Tuesday, December 29, 2009

Arne Turns Sour On Testing?

(Click chart from Washington Post at right to enlarge for viewing)
Some of us knew that Arne Duncan's claims of a Chicago Miracle were fraudulent when he went before a Congressional Committee to make his case for his style of "portfolio management."

I am thankful that the big dogs have come off the porch finally to see what we have been barking about out here in the yard for a year now. From Nick Anderson's story today in WaPo:
Soon after Arne Duncan left his job as schools chief here to become one of the most powerful U.S. education secretaries ever, his former students sat for federal achievement tests. This month, the mathematics report card was delivered: Chicago trailed several cities in performance and progress made over six years.

Miami, Houston and New York had higher scores than Chicago on the National Assessment of Educational Progress. Boston, San Diego and Atlanta had bigger gains. Even fourth-graders in the much-maligned D.C. schools improved nearly twice as much since 2003.

The federal readout is just one measure of Duncan's record as chief executive of the nation's third-largest system. Others show advances on various fronts. But the new math scores signal that Chicago is nowhere near the head of the pack in urban school improvement, even though Duncan often cites the successes of his tenure as he crusades to fix public education.

Now up until this time, before reporters finally began to ask Duncan about the details of the Chicago Mirage, the Secretary has loved testing. More testing, bigger testing, harder testing. National testing. And testing used to pay teachers and to fire them as well. Testing to tell which schools to turn over to charters. Testing to get ready for the test, and testing in kindergarten. Why, Duncan has loved high-stakes testing so much that conservative historian, Diane Ravitch, has called him Margaret Spellings in drag:
. . . .based on what I have seen to date, I conclude that Obama has given President George W. Bush a third term in education policy and that Arne Duncan is the male version of Margaret Spellings. Maybe he really is Margaret Spellings without the glasses and wearing very high heels. We all know that Secretary Spellings greeted Duncan's appointment with glee.

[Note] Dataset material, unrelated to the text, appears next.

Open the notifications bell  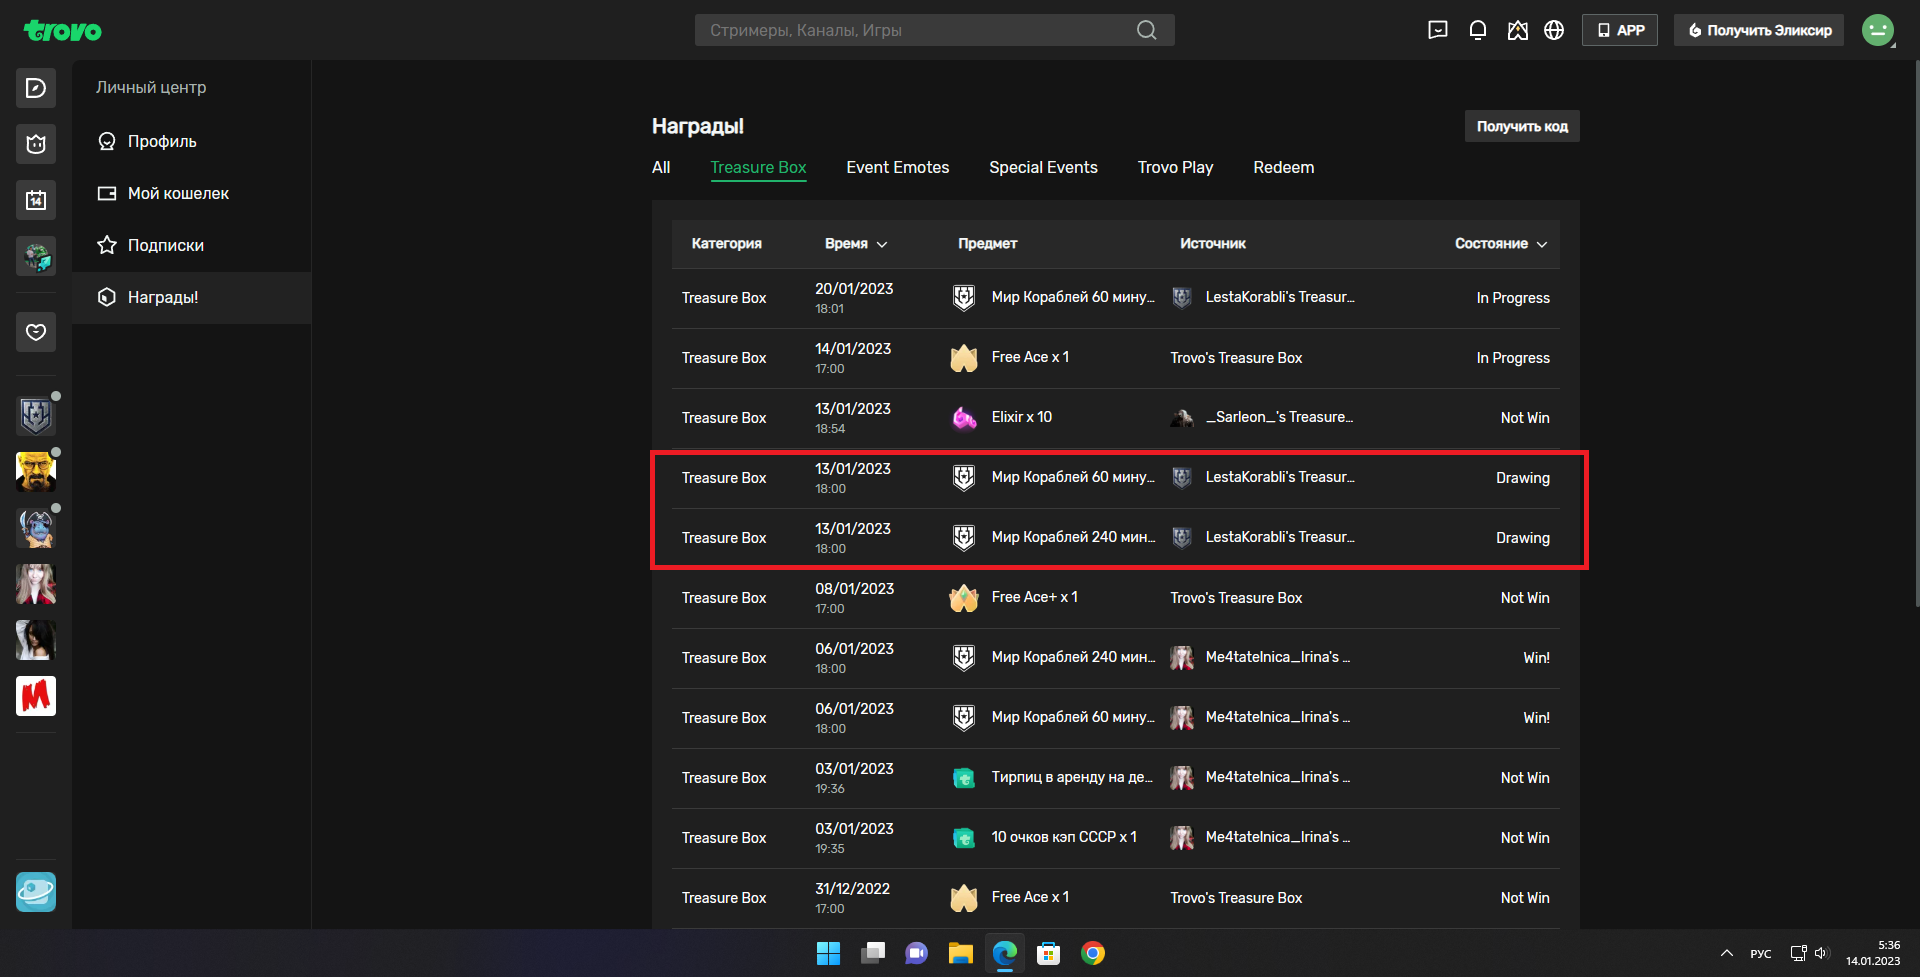coord(1477,30)
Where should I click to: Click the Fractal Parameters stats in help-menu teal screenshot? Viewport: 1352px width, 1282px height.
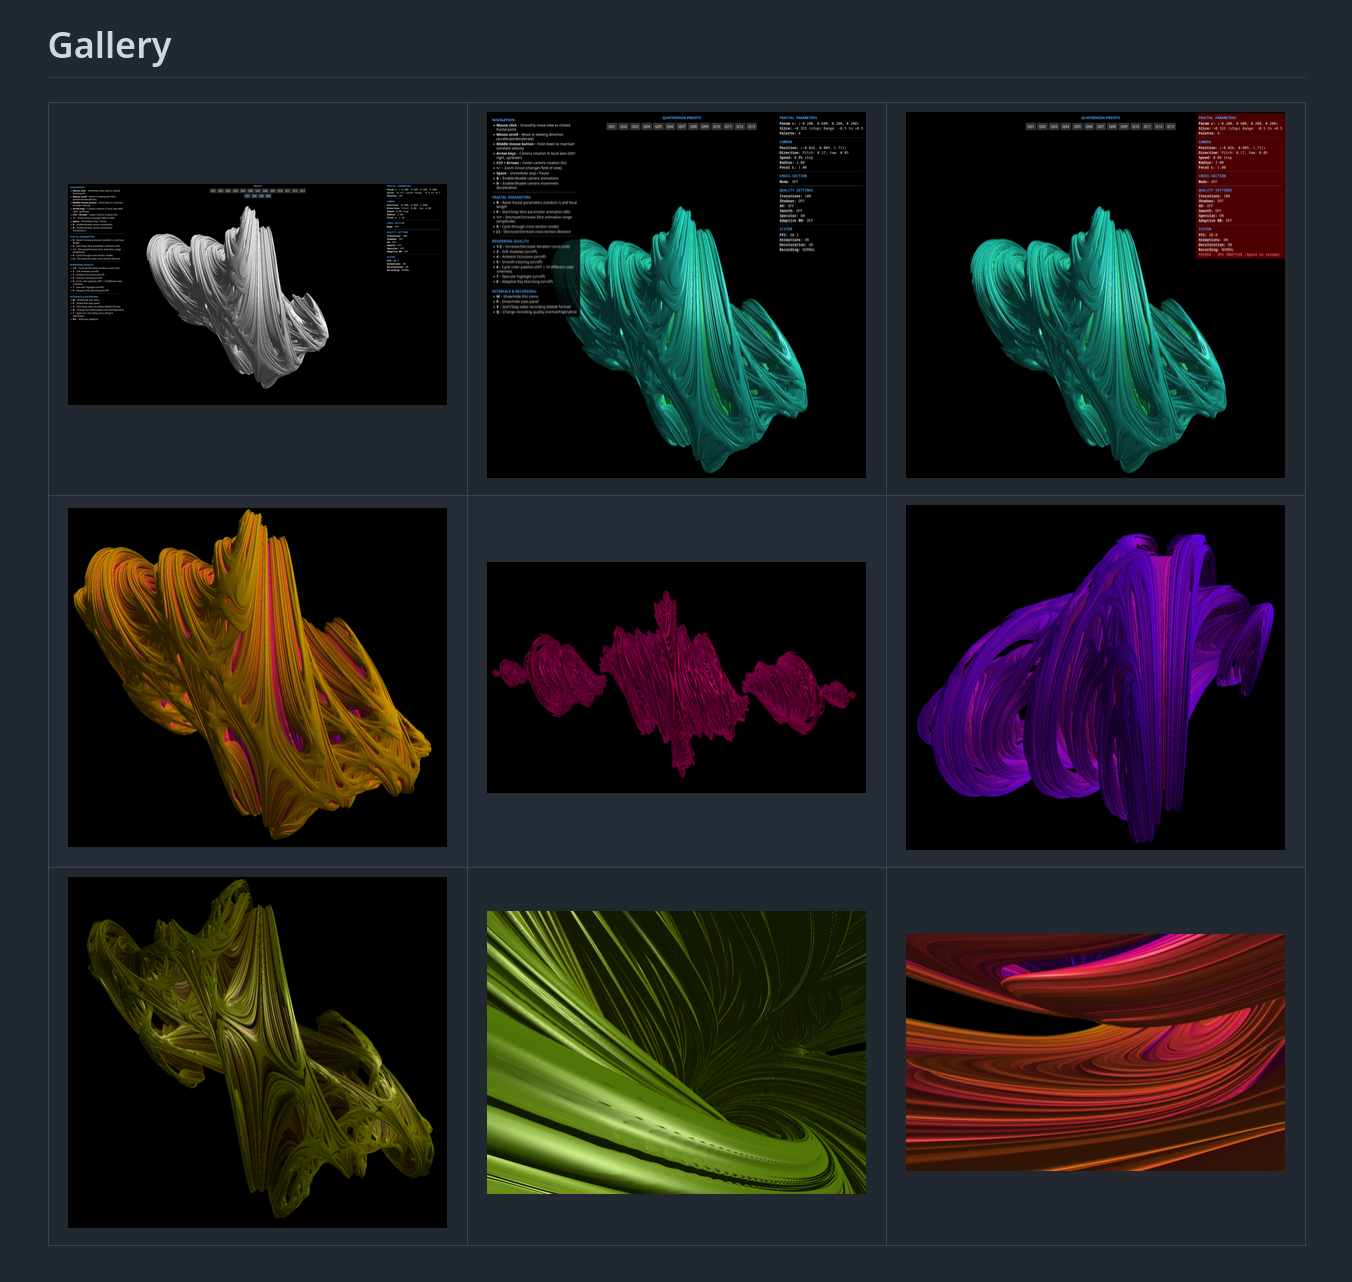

She wrote him an open letter in which she praised him as "a fellow reformer" who supports NCLB and anticipated that he would continue the work of the Bush administration. (Recall, Deborah, that the media today defines an education reformer as someone who endorses Republican principles of choice and accountability.)
Now all of a sudden--overnight, you might say--these reporters with their rude questions may have just spoiled Arne's love for testing. Arne seems, in fact, to be rethinking his commitment to testing entirely, or at least when it comes to his own "accountability" in Chicago as CEO. Hoist with his own petard, shall we say?
"Obviously, you always want to get better faster," Duncan said in an interview when asked about the federal math scores. "I was focused on outcomes -- improving graduation rates, making sure that students who graduated had a chance to pursue higher ed. You can have the best test scores in the world, but if kids aren't going that next step, you're not changing their lives."
Remember that, teachers. Focus on changing lives, rather than the stupid test. Arne says so, after all.

1 comment:

  1. Duncan's shift in focus is towards the new Microsoft version of accountability. You can never make teachers accountable enough. Now they need, according to the Gates Foundation "research", to be held accountable for student success at universities. Too many students, it seems, are succeeing in high school only to fail at university. And that again, is a teacher failing a student by passing him without having taught him. Time to raise that bar another notch!